Depuis le premier Judgment, je plaisantais sur le fait que Kaito était le véritable héros de cette série spin-off. C’est désormais confirmé avec la sortie de The Kaito Files, un contenu narratif additionnel pour Lost Judgment qui nous permet enfin d’incarner l’ex-Yakuza à la chemise la plus flamboyante de toute la série. Et sans casser le moule ou essayer de réinventer la formule, The Kaito Files est une belle réussite et nous livre l’expérience la plus dense et condensée à ce jour, pour un jeu de Ryu Ga Gotoku.
Si Kaito a largement les épaules pour endosser le rôle de personnage principal, il n’a aucun des défauts d’écriture de Yagami et une personnalité bien plus nuancée. Impulsif, sanguin et pas toujours très fin, ses défauts le rendent immédiatement sympathique, et il est toujours plus facile de se projeter dans un personnage imparfait que dans un parangon de vertus.
Son charisme naturel, qu’il illustrait à chaque apparition dans les deux Judgment, carbure ici à plein régime et le studio lui fait le cadeau d’une intrigue très personnelle, qui exploite son passé, sa vie sentimentale et l’histoire de ses relations avec son ancien clan mafieux. Il est épaulé par une galerie de seconds rôles très réussis, dont les interactions donnent lieu à des dialogues tantôt drôles ou émouvants, avec ce mélange de sérieux absolu et d’absurdité totale auquel nous a habitué le studio.
Kaito a ses propres styles de combats, dont l’un n’est pas sans rappeler le “Beast style” de Kiryu dans Yakuza 0, et une collection de finishers brutaux et stylés. On en attendait pas moins du dragon de Matsugane.
L’histoire se termine en 8h environ, qui passent à une allure folle, car cette petite extension n’a aucune mission secondaire ou activité annexe pour meubler, et se concentre donc uniquement sur sa trame, qui en parait d’autant plus intense et ciselée. C’est la première fois que j’impliquais pleinement dans l’histoire d’un Yakuza sans pouvoir me laisser distraire tous les 10 mètres par une side-quest perchée, un combat de rue ou une partie de Mah-jong.
Et c’est là qu’on aborde le sujet qui fâche, puisque le DLC est vendu 30€, soit la moitié du prix de Lost Judgment, pour seulement une fraction de son contenu.
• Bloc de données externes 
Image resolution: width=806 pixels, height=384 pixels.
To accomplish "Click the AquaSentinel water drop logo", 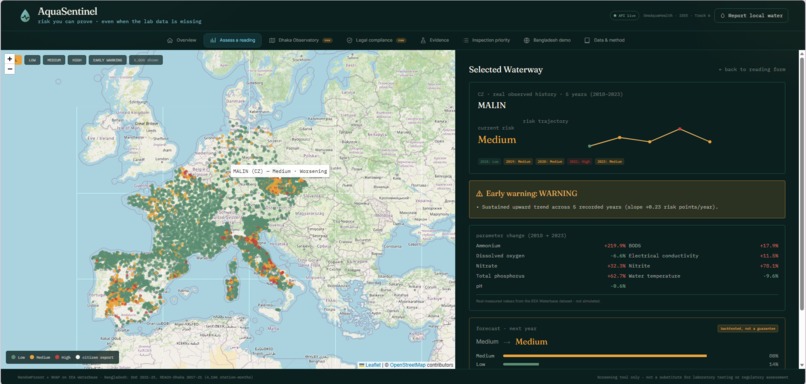I will (25, 16).
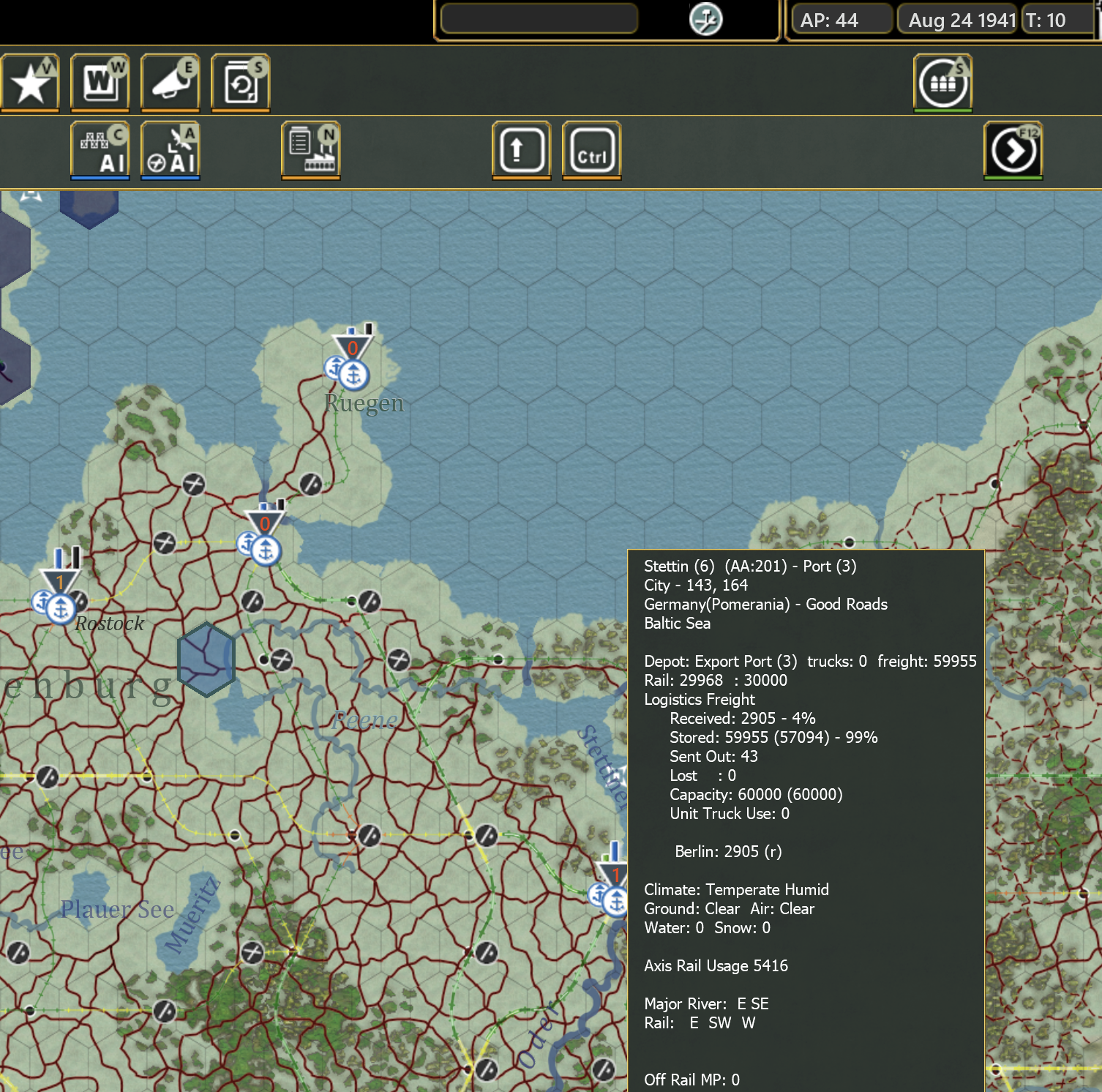
Task: Click the wrench tools icon in top bar
Action: pyautogui.click(x=705, y=18)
Il serait toutefois assez difficile de ne les comparer qu’à l’aune de leurs durées respectives : Lost Judgment est bourré jusqu’à la gueule de remplissage, de mini jeux dispensables, de contenu secondaire sans doublage par souci d’économie, et la trame principale ne représente qu’une portion négligeable de sa durée totale (15h environ, sur les 80h que j’y ai englouti).
The Kaito Files, en revanche, est intégralement doublé et ne joue jamais la carte de l’économie, avec de nouveaux personnages et lieux à visiter, sa propre bande son et des cutscenes à tout va. C’est aussi un peu injuste de le comparer à Lost Judgment, un jeu d’une générosité sans précédent, même selon les standards de Ryu Ga Gotoku.
Au final, vous seul pouvez décider si The Kaito Files mérite ce que Sega en demande. Personnellement, j’en ai largement eu pour mon argent, et je le recommande chaudement à tout fan de la série. C’est un format très différent des épisodes traditionnels, qui m’a totalement convaincu, et confirme tout le potentiel de Kaito comme héritier de la série, si jamais les aventures légales de l’acteur de Yagami le forçaient à une retraite anticipée.